Calvin looks in the opposite direction from the parable: “I see my neighbour needs me. I must help him”[3] “If we can do anything to preserve the life of our neighbour, we must loyally engage ourselves both in providing what is needed as in avoiding anything contrary; likewise if they are in any danger or perplexity, to help and support them”[4]. This neighbour is one who needs help rather than one who is in a position to provide it.
The parable offers an escape route. Readers naturally tend to identify with the person who has been robbed. The next verse, “go and do likewise” urges them to shift position and identify with the person who comes to his rescue. The victim is clearly his neighbour.
Furthermore, the answer to Jesus’ question “who of these three …?” simply ignores the first two of them. If they do not interact individually they don’t count as neighbours. The parable does not recognise structural or systemic relationships, the fact that one’s actions can willy-nilly affect people of whom we are unaware. The parable thus foreshadows Mrs. Thatcher’s “there is no such thing as society.”

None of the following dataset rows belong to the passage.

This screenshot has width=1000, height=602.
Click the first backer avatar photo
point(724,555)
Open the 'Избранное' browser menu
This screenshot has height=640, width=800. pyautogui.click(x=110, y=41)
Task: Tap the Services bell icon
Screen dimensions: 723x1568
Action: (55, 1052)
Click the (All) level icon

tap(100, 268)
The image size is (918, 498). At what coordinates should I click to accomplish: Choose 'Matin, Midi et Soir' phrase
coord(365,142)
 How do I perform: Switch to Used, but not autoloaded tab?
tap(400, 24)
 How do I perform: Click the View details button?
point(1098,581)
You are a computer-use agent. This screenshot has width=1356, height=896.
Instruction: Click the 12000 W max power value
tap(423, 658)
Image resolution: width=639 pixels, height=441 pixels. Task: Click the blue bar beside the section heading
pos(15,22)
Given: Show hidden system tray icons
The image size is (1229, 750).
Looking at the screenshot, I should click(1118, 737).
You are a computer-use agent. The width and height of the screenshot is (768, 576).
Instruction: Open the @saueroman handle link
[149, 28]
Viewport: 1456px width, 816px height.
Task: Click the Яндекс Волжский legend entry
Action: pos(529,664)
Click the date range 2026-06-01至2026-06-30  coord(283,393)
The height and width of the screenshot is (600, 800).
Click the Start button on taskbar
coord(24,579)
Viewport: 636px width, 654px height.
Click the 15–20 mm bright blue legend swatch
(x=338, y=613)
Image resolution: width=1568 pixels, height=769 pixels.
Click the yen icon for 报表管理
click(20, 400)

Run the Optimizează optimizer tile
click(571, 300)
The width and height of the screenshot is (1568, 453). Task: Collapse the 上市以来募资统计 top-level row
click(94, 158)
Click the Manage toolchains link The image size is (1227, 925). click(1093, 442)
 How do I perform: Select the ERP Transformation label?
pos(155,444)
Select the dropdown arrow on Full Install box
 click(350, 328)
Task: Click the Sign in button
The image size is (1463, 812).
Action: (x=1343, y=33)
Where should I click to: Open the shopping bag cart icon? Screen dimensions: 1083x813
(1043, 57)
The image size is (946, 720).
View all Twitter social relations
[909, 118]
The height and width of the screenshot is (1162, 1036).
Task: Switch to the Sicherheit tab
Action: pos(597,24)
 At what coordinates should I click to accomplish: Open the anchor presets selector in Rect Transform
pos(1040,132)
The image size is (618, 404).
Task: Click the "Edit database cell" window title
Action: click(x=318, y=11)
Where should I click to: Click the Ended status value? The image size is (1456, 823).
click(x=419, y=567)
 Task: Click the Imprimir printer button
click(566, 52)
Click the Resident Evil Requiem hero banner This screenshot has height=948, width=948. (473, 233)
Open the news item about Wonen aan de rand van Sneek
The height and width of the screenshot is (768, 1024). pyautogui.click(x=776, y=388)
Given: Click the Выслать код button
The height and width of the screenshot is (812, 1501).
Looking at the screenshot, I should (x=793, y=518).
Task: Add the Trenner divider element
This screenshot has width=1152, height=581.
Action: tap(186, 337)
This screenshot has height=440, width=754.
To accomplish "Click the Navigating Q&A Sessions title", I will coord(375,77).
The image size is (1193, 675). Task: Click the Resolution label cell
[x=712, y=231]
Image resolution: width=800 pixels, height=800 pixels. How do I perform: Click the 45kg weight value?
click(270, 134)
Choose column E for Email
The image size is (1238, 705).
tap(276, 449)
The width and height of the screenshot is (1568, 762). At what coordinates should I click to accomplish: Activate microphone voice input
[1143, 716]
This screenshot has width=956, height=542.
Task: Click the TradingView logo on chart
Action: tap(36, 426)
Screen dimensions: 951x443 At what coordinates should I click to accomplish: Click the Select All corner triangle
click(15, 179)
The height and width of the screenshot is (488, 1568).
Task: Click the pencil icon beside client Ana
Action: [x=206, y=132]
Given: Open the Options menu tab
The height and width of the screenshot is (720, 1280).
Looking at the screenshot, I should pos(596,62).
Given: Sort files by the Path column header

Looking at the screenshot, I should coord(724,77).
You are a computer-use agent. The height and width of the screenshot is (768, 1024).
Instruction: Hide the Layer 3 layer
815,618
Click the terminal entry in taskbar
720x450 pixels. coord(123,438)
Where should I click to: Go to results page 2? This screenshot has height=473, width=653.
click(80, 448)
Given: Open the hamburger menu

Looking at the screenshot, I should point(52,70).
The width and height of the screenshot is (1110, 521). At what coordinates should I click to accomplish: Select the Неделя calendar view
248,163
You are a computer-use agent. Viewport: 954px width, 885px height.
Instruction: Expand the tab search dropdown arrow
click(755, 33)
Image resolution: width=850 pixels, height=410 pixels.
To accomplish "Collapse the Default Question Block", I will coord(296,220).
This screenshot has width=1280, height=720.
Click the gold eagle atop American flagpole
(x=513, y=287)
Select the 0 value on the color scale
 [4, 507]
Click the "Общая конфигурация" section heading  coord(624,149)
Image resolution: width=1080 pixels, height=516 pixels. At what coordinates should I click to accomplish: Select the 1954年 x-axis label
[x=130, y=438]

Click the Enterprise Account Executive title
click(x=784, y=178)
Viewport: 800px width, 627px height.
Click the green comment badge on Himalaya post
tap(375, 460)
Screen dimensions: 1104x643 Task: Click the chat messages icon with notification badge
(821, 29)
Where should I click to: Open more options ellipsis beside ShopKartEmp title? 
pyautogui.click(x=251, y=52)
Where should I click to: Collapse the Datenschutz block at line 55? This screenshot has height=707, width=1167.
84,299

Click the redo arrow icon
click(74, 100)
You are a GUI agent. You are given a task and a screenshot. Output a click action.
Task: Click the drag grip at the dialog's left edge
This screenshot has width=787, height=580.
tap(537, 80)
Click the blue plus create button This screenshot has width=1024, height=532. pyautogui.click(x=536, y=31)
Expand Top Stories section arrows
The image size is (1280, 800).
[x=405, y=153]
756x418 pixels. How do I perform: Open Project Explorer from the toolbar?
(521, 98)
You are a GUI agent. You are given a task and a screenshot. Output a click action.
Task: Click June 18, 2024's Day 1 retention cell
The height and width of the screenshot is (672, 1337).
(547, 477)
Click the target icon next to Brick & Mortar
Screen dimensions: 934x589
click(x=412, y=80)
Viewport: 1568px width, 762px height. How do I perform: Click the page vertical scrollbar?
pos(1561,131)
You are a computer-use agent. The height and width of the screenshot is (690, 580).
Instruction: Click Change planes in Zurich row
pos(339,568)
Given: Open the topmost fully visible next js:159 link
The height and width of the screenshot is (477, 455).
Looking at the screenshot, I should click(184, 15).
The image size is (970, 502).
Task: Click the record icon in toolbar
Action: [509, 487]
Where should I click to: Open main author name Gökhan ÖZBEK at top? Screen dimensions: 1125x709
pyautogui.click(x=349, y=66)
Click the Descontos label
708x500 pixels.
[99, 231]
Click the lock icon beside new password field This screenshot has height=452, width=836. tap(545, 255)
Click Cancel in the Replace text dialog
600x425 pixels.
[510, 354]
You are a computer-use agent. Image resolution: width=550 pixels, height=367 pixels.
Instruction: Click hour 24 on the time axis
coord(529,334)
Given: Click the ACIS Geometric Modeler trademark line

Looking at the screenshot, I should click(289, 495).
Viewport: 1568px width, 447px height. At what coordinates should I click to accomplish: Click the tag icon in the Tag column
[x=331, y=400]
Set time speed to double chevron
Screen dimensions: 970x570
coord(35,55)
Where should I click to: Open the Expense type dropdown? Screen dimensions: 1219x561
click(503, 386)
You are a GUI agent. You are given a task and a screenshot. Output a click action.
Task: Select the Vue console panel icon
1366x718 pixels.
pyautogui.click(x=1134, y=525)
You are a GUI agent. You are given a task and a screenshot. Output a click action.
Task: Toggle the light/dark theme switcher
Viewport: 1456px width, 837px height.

We are all each other’s neighbour. Everyone equally deserves our love.
As?
In the Bible, the invitation to “love your neighbour as yourself” appears three times.[5] The word ‘as’ can be read in two ways. Firstly, it can be read as “Love your neighbour as much as as yourself” or “… in the same way that you love yourself” That is an egocentric individualistic interpretation. It has a particularly dangerous implication: if you have a low opinion of yourself, you are entitled to treat anyone else as worthy of an equally low opinion.
On the other hand, it can be taken to mean “Love your neighbour because he is a part of yourself”. That is the position the poet John Donne takes:
No man is an island, entire of itself, every man is a piece of the continent, a part of the main.… and therefore never send to know for whom the bell tolls; it tolls for thee[6]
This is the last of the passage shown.